§ WHAT YOU NEED TO DO: Reproduce the following research program description on compilers, code optimization and high-level synthesis word for word, from start to finish.

Section: Research Program
Compilers, code optimization and high-level synthesis for software and hardware
Participants : Christophe Alias, Laure Gonnord, Matthieu Moy, Maroua Maalej [2014-2017] .
Christophe Alias and Laure Gonnord asked to join the ROMA team temporarily, starting from September 2015. Matthieu Moy (formerly Grenoble INP) joined them in September 2017 to create a new team called CASH, for “Compilation and Analysis, Software and Hardware” (see https://matthieu-moy.fr/spip/?CASH-team-proposal). The proposal was accepted by the LIP laboratory and by Inria's “comité des équipes projet”, and is waiting for final approval from Inria to officially become an “équipe centre”. The text below describes their research domain. The results that they have achieved in 2017 are included in this report.
The advent of parallelism in supercomputers, in embedded systems (smartphones, plane controllers), and in more classical end-user computers increases the need for high-level code optimization and improved compilers. Being able to deal with the complexity of the upcoming software and hardware while keeping energy consumption at a reasonable level is one of the main challenges cited in the Hipeac Roadmap which among others cites the two major issues :
-
Enhance the efficiency of the design of embedded systems, and especially the design of optimized specialized hardware.
-
Invent techniques to “expose data movement in applications and optimize them at runtime and compile time and to investigate communication-optimized algorithms”.

§ EXTRACTED DATA:
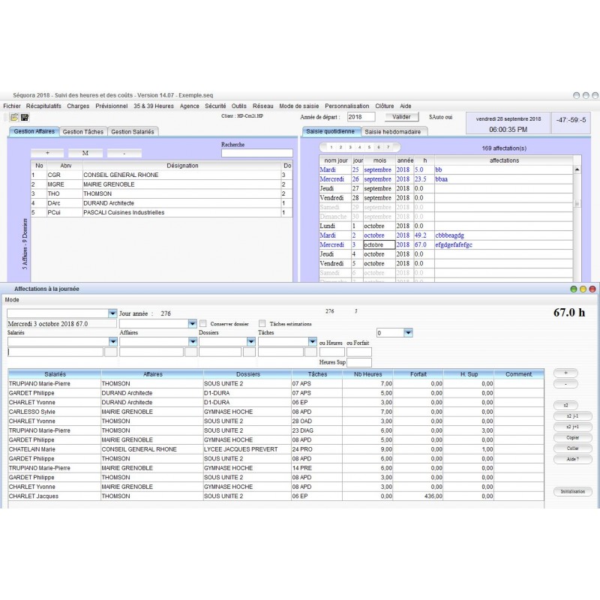The width and height of the screenshot is (600, 600).
Task: Open the Récapitulatifs menu
Action: pos(44,106)
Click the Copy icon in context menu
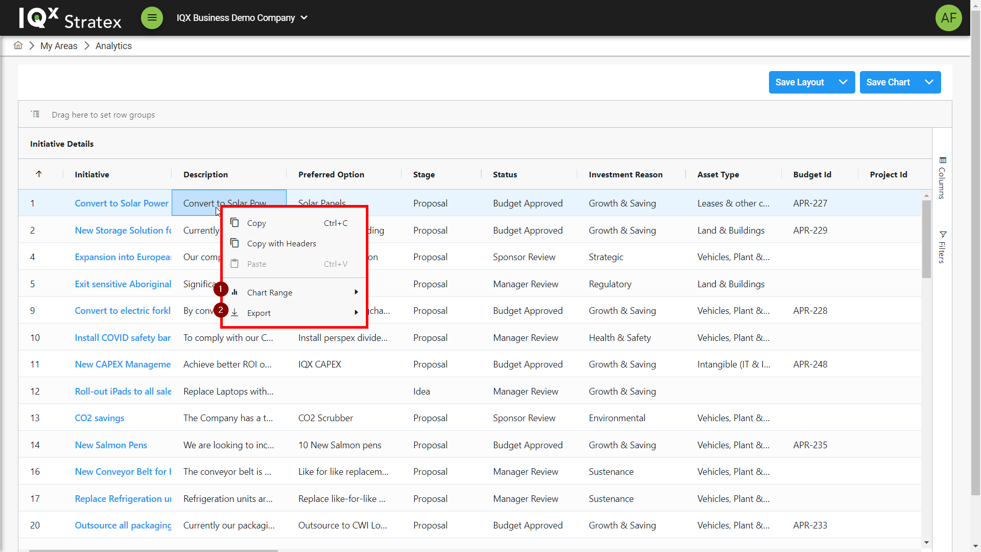Screen dimensions: 981x552 [235, 223]
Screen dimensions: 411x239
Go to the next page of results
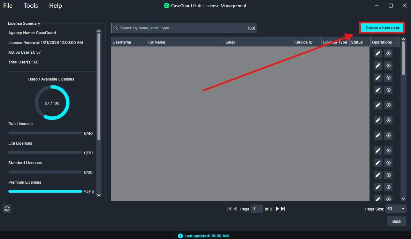coord(277,209)
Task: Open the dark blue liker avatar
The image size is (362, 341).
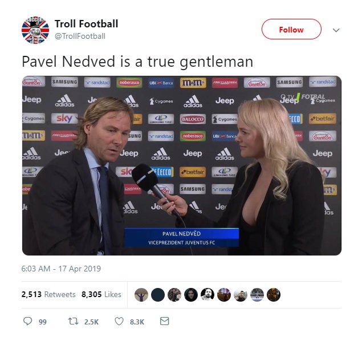Action: tap(158, 295)
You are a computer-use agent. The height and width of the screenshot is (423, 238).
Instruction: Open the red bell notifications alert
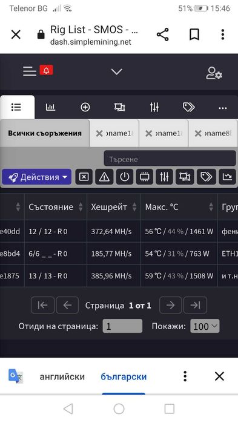[x=46, y=70]
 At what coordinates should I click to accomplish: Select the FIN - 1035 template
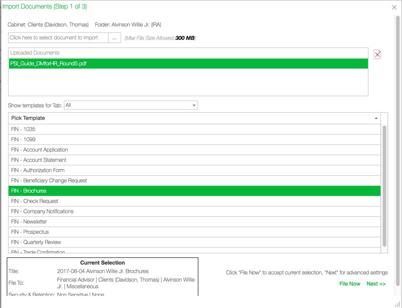[89, 129]
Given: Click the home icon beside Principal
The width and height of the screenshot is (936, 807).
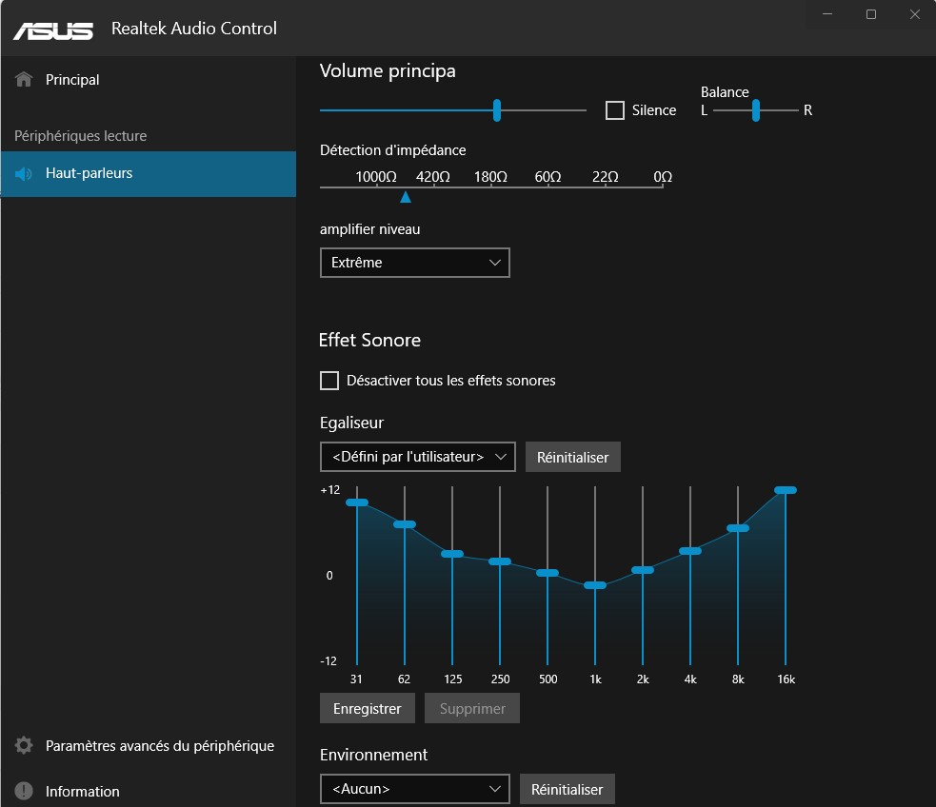Looking at the screenshot, I should click(x=25, y=80).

§ RESULT:
Section: Research Program
Compilers, code optimization and high-level synthesis for software and hardware
Participants : Christophe Alias, Laure Gonnord, Matthieu Moy, Maroua Maalej [2014-2017] .
Christophe Alias and Laure Gonnord asked to join the ROMA team temporarily, starting from September 2015. Matthieu Moy (formerly Grenoble INP) joined them in September 2017 to create a new team called CASH, for “Compilation and Analysis, Software and Hardware” (see https://matthieu-moy.fr/spip/?CASH-team-proposal). The proposal was accepted by the LIP laboratory and by Inria's “comité des équipes projet”, and is waiting for final approval from Inria to officially become an “équipe centre”. The text below describes their research domain. The results that they have achieved in 2017 are included in this report.
The advent of parallelism in supercomputers, in embedded systems (smartphones, plane controllers), and in more classical end-user computers increases the need for high-level code optimization and improved compilers. Being able to deal with the complexity of the upcoming software and hardware while keeping energy consumption at a reasonable level is one of the main challenges cited in the Hipeac Roadmap which among others cites the two major issues :
-
Enhance the efficiency of the design of embedded systems, and especially the design of optimized specialized hardware.
-
Invent techniques to “expose data movement in applications and optimize them at runtime and compile time and to investigate communication-optimized algorithms”.